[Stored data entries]
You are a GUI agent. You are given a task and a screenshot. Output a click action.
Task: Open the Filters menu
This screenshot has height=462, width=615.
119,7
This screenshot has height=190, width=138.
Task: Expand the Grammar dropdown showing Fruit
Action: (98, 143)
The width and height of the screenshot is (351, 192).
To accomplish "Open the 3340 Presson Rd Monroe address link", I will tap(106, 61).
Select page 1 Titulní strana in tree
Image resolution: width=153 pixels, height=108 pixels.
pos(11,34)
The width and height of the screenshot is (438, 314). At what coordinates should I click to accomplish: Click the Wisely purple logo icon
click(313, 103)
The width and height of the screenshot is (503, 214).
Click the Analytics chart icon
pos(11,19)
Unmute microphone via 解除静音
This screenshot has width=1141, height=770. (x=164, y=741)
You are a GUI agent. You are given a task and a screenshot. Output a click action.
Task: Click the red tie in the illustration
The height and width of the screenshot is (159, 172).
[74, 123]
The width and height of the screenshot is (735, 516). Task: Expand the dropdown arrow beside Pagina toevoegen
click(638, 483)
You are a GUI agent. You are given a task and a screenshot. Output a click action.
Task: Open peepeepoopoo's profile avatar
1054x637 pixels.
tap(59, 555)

• **Problem requirements**:
Faithfully reproduce all of the records, character for character.

• **Task result**:
You are a GUI agent. You are given a task and a screenshot. Output a click action.
Task: Open the Filters menu
This screenshot has height=462, width=615.
119,7
This screenshot has height=190, width=138.
Task: Expand the Grammar dropdown showing Fruit
Action: (98, 143)
The width and height of the screenshot is (351, 192).
To accomplish "Open the 3340 Presson Rd Monroe address link", I will tap(106, 61).
Select page 1 Titulní strana in tree
Image resolution: width=153 pixels, height=108 pixels.
pos(11,34)
The width and height of the screenshot is (438, 314). At what coordinates should I click to accomplish: Click the Wisely purple logo icon
click(313, 103)
The width and height of the screenshot is (503, 214).
Click the Analytics chart icon
pos(11,19)
Unmute microphone via 解除静音
This screenshot has width=1141, height=770. (x=164, y=741)
You are a GUI agent. You are given a task and a screenshot. Output a click action.
Task: Click the red tie in the illustration
The height and width of the screenshot is (159, 172).
[74, 123]
The width and height of the screenshot is (735, 516). Task: Expand the dropdown arrow beside Pagina toevoegen
click(638, 483)
You are a GUI agent. You are given a task and a screenshot. Output a click action.
Task: Open peepeepoopoo's profile avatar
1054x637 pixels.
tap(59, 555)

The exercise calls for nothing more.